There is a certain level of privilege that comes with being a cisgender, heterosexual man. One of those privileges is that you’re rarely going to be misgendered. This privilege may not feel like a significant one, but imagine if that identity could be called into question whenever someone spoke to you. What would it feel like to have your very identity challenged by people when they address you? What would it feel like to have to correct your doctor, or your colleagues, or your friends and family to get them to call you by the proper term?
Before we move on, let’s lay out what it means to be cisgender and transgender. Someone who is cisgender is someone whose gender identity matches their assigned sex at birth. Someone who is transgender has a gender identity that differs from their assigned sex. If you’re still confused, here’s a simple example: LaVerne Cox, famous for her role on Orange is the New Black, was assigned to the male sex at birth, along with her twin brother. Her twin brother, to my knowledge, still identifies as male, so he is cisgender. LaVerne identifies as a woman, therefore she is transgender.
There shouldn’t be a need to make the case that using people’s correct names and pronouns is a good thing. Nor should there be a need for someone like me, a cisgender man, to explain to other cisgender men why treating people with a modicum of decency is a good thing — but there is.
I think when it comes down to it, telling people what you prefer to be called should be all the reason they need to refer to you a certain way. If you meet a man named Robert, and he tells you that he prefers to be called Bob, you’d be in the wrong if you called him anything other than Bob.
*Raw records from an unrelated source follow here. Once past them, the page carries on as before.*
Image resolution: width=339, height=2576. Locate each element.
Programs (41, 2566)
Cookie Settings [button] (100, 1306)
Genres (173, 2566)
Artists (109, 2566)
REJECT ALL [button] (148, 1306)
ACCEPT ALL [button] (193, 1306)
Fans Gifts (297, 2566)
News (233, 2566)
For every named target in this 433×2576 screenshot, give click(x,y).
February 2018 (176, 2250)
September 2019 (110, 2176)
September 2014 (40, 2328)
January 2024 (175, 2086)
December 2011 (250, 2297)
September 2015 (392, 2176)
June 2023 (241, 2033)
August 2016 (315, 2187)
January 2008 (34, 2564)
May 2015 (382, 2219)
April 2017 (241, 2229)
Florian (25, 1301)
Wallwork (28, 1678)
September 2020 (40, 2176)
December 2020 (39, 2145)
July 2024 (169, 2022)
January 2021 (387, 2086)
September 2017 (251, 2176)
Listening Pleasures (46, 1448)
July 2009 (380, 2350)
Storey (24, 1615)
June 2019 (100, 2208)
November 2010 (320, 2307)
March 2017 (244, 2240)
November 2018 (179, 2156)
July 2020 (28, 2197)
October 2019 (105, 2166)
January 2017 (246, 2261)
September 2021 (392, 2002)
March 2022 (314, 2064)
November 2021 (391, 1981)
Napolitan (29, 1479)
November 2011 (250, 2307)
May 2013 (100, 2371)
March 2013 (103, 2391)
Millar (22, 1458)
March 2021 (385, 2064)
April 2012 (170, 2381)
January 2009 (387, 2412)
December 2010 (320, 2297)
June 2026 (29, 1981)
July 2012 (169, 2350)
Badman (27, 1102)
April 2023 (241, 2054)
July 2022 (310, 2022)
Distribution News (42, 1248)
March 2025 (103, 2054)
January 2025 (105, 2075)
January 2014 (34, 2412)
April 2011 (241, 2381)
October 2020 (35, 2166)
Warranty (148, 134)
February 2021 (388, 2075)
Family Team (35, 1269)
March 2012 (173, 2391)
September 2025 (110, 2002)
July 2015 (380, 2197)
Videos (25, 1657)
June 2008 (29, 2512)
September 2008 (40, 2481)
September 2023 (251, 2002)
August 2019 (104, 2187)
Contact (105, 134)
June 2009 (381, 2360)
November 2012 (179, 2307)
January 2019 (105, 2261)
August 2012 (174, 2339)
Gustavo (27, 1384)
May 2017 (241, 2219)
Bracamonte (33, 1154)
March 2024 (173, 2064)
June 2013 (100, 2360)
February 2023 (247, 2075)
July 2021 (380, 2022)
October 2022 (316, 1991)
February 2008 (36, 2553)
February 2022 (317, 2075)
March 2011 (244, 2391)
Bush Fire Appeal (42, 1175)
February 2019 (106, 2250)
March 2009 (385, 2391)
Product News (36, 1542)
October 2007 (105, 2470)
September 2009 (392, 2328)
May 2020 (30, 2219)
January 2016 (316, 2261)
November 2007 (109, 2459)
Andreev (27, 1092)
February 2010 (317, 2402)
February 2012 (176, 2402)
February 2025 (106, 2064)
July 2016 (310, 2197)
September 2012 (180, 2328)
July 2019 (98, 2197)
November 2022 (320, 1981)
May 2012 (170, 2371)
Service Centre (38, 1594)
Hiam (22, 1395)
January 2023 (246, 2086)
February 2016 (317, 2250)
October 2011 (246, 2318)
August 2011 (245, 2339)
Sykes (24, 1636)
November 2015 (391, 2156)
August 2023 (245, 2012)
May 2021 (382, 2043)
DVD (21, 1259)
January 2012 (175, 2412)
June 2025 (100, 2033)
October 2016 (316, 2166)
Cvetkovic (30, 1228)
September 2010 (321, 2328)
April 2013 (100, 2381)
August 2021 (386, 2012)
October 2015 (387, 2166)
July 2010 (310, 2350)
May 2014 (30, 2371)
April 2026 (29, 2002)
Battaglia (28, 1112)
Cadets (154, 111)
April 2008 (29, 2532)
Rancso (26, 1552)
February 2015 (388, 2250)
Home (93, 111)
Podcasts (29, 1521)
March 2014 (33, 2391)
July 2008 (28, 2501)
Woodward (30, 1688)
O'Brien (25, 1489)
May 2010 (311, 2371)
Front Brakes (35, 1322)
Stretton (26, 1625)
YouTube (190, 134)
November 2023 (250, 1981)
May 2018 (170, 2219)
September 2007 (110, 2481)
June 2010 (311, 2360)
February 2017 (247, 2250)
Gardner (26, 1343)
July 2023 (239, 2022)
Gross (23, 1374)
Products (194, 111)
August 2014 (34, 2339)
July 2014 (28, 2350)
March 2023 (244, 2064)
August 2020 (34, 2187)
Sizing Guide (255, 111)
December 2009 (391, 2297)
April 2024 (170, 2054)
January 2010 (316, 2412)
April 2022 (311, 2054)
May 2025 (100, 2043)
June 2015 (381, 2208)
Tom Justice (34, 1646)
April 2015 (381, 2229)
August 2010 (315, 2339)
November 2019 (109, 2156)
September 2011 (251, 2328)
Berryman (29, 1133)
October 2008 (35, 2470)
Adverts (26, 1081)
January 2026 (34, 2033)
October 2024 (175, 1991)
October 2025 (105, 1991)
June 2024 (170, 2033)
You wouldn’t tell him “Well, you were named Robert when you were born, so that’s what I’ll call you,” right? Of course not! So it should be just as easy to refer to someone by their preferred name or pronoun.
If common courtesy doesn’t convince you, maybe compassion will. A 2018 study from researchers at the University of Texas Austin found that use of a transgender individual’s chosen name led to reduced depressive symptoms and suicidal ideation. Another 2016 study from researchers at the National Center for Transgender Equality found that 40 percent of respondents had attempted suicide in their lifetime, compared to the suicide rate in the U.S., which is 4.6 percent. If my use of someone’s chosen name or pronoun contributes in any way in making someone want to go on living, I’m happy to do it. It takes minimal effort, and is the very least you can do for a person.
It may be a challenge to retrain yourself in how you use language, but think of the impact you can have on someone’s life if you try. It’s not about getting it right every single time; it’s about trying. If someone tells you that they prefer to be referred to as either “they” or “them,” try your hardest to refer to them that way, and apologize when you make a mistake.
If you grew up referring to people as either him or her, you may reflexively slip into using those pronouns. In which case, you can apologize. We all slip sometimes, but it’s important to own your mistakes. Don’t be stubborn about not calling people what they prefer just because it requires growth. Strive to be better.
People are who are they are, and all you need to do is respect that. If someone prefers to be referred to as she and her, they and them, he and him, all you have to do is oblige them. It requires a tiny bit of effort, and it will mean so much to someone. It’s something that is so small, so insignificant a gesture, that can have such an incredible impact on someone’s life.